Work to complete:
When you reach the line containing "Select airtame-devices network" in the data below, begin returning lines exactly as written, and stop once the line containing "Task: Open the Jess Whatley author name" has been returned.

━━━━━━━━━━━━━━━━━━━━━━━━━━━━━━

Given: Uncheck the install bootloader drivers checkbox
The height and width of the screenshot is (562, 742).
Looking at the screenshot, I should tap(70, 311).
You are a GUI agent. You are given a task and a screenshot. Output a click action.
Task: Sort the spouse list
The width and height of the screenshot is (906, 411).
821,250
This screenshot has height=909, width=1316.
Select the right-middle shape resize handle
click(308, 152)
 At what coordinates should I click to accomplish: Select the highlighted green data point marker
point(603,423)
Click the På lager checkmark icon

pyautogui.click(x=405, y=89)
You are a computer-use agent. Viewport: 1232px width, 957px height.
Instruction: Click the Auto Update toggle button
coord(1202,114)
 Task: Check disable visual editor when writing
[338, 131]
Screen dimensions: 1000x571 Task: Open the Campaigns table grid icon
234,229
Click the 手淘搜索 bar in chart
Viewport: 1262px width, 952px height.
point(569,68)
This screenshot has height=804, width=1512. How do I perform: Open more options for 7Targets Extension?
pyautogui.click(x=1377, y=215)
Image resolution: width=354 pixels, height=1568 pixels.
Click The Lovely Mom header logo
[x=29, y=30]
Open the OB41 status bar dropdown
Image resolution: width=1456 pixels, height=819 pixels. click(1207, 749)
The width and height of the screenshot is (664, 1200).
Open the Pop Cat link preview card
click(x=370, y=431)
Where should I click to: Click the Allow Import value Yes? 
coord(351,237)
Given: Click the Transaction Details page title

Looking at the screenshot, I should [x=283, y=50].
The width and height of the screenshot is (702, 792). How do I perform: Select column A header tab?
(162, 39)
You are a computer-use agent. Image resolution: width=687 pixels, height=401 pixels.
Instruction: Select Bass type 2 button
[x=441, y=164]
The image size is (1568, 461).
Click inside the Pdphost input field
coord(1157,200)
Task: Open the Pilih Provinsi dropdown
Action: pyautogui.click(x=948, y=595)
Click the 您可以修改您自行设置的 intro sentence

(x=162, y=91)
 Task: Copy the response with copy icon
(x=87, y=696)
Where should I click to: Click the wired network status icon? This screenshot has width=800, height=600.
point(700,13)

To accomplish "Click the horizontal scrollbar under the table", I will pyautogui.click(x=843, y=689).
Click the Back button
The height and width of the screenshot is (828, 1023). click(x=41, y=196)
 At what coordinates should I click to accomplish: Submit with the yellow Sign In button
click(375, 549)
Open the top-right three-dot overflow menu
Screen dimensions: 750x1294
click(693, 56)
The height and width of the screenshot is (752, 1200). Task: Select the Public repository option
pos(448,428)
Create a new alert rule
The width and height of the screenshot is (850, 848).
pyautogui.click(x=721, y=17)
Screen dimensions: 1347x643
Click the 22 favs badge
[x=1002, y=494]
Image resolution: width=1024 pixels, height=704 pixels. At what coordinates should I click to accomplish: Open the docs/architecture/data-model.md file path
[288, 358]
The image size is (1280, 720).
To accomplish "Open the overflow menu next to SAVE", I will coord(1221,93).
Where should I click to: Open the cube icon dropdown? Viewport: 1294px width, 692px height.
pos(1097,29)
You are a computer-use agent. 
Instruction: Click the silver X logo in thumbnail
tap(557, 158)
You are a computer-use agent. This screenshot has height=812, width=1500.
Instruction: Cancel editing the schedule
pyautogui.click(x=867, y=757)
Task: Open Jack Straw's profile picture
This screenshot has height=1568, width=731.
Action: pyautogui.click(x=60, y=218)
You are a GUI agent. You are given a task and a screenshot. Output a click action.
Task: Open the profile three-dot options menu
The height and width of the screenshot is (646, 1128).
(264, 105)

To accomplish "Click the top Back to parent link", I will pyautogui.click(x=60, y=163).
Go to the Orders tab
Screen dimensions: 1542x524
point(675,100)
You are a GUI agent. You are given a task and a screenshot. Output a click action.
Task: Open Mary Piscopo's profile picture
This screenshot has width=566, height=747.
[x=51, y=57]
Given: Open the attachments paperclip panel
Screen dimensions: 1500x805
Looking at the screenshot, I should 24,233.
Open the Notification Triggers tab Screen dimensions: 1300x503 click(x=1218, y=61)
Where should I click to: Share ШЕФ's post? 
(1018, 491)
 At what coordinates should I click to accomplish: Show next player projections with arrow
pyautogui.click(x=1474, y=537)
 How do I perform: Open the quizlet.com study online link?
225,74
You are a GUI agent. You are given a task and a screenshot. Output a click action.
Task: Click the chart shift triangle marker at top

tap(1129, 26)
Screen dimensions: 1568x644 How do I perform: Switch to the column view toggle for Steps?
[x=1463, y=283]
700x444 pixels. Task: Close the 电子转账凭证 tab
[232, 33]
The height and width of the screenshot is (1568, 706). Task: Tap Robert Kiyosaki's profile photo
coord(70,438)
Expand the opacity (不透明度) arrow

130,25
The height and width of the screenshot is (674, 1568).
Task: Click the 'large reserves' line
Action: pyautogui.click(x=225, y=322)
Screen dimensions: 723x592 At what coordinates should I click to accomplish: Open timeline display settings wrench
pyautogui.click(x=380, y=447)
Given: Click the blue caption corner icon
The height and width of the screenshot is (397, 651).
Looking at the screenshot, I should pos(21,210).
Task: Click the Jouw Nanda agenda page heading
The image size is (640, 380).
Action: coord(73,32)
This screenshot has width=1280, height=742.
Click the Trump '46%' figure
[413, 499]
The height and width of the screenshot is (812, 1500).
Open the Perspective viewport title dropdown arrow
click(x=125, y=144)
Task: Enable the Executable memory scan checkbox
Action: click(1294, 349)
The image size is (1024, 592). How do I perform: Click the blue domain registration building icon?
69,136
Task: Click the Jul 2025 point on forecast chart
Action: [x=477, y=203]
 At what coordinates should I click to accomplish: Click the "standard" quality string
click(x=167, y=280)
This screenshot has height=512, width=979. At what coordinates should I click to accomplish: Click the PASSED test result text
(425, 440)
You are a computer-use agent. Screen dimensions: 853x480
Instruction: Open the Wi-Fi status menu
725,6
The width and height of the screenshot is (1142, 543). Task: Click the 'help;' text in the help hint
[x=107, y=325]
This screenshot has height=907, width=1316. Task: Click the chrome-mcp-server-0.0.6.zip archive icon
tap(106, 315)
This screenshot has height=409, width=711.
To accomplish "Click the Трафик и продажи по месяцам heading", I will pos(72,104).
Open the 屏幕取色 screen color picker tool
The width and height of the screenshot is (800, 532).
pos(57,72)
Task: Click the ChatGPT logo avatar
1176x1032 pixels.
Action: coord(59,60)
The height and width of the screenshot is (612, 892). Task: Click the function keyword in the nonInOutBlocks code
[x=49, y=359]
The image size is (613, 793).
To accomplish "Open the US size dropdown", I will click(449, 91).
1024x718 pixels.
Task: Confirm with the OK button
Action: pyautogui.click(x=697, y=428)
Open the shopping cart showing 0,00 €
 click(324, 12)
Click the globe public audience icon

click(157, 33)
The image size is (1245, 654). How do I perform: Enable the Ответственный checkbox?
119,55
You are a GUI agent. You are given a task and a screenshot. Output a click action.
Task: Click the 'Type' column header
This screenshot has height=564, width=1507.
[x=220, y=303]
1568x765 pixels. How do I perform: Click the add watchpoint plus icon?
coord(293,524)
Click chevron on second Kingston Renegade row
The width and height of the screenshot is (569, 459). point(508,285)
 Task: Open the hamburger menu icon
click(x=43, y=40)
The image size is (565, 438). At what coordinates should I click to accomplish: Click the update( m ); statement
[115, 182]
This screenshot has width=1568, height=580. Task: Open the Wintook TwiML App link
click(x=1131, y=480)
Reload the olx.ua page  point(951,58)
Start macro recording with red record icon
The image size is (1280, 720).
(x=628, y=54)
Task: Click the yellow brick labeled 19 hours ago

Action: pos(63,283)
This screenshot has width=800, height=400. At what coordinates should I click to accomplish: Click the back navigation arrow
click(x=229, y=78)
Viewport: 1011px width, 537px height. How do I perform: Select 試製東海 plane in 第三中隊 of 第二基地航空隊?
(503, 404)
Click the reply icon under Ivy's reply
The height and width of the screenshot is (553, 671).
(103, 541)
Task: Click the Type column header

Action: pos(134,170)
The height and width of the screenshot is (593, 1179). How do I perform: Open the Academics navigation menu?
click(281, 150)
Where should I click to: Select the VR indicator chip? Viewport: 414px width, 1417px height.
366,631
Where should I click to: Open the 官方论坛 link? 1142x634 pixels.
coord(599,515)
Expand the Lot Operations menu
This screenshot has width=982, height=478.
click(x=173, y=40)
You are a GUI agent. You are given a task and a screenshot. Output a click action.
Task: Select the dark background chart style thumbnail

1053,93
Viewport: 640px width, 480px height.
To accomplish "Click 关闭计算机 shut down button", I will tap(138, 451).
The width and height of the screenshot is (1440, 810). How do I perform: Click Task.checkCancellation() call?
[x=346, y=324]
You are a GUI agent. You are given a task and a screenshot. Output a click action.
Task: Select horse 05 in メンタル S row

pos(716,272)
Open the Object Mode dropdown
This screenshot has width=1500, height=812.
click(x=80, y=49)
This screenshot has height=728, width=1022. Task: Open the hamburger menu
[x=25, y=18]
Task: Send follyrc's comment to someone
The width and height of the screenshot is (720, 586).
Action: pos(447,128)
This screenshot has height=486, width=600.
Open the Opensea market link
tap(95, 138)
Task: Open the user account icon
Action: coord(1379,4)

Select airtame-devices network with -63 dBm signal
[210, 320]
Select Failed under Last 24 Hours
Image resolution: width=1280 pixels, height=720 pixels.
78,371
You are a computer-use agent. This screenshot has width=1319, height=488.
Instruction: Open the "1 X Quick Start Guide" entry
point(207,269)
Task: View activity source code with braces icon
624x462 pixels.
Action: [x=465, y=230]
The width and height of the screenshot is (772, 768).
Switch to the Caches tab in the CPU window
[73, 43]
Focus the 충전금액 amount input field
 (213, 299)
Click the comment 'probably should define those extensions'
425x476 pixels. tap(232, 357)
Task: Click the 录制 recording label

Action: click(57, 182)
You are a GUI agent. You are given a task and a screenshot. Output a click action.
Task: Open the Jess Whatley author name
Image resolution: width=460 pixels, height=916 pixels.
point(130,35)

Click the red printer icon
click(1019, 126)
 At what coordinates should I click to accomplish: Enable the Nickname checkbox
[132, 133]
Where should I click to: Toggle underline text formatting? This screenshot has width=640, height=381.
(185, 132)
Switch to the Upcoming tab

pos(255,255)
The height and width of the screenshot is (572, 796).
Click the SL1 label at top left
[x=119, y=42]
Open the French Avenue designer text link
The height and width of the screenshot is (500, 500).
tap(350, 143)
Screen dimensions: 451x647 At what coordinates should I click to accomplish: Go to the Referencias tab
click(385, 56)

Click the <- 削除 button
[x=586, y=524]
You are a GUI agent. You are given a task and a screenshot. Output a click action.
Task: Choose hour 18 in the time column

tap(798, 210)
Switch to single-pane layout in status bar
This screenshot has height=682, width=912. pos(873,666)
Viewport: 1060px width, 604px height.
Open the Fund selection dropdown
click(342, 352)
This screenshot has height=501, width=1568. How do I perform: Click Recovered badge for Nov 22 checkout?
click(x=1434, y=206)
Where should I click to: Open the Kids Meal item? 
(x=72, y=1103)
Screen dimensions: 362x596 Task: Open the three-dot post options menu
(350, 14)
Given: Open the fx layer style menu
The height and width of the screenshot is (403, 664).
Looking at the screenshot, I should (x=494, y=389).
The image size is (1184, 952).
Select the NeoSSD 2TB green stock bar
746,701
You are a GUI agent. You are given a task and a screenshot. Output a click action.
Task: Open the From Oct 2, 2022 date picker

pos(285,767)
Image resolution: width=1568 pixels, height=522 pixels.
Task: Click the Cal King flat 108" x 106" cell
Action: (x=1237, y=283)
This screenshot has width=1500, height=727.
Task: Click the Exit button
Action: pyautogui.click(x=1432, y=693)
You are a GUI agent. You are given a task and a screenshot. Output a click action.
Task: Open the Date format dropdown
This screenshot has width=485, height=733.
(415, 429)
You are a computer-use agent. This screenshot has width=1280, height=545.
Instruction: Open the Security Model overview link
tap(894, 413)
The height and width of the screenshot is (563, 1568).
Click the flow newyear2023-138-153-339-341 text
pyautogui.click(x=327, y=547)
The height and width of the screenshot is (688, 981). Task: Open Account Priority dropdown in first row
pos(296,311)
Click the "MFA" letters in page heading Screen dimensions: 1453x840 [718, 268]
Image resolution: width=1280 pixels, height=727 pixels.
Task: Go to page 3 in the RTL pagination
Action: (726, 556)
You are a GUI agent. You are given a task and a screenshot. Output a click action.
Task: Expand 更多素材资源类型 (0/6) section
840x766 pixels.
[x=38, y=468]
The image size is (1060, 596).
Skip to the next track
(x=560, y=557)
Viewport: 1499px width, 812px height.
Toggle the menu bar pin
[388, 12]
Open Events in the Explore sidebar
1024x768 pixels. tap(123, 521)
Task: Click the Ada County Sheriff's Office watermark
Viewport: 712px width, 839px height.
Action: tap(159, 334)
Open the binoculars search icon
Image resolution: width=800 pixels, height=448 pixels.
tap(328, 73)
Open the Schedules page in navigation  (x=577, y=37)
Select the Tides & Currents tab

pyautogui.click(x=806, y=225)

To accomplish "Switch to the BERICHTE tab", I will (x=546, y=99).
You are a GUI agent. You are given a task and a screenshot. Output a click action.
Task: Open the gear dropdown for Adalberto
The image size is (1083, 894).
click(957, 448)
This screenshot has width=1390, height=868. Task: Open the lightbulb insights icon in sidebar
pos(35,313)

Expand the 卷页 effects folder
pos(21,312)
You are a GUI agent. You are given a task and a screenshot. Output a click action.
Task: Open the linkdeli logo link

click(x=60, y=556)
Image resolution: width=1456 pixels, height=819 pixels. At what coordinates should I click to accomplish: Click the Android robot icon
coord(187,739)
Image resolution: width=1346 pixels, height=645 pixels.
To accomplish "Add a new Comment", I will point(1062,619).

━━━━━━━━━━━━━━━━━━━━━━━━━━━━━━

Exercise result:
Select airtame-devices network with -63 dBm signal
[210, 320]
Select Failed under Last 24 Hours
Image resolution: width=1280 pixels, height=720 pixels.
78,371
You are a computer-use agent. This screenshot has width=1319, height=488.
Instruction: Open the "1 X Quick Start Guide" entry
point(207,269)
Task: View activity source code with braces icon
624x462 pixels.
Action: [x=465, y=230]
The width and height of the screenshot is (772, 768).
Switch to the Caches tab in the CPU window
[73, 43]
Focus the 충전금액 amount input field
 (213, 299)
Click the comment 'probably should define those extensions'
425x476 pixels. tap(232, 357)
Task: Click the 录制 recording label

Action: click(57, 182)
You are a GUI agent. You are given a task and a screenshot. Output a click action.
Task: Open the Jess Whatley author name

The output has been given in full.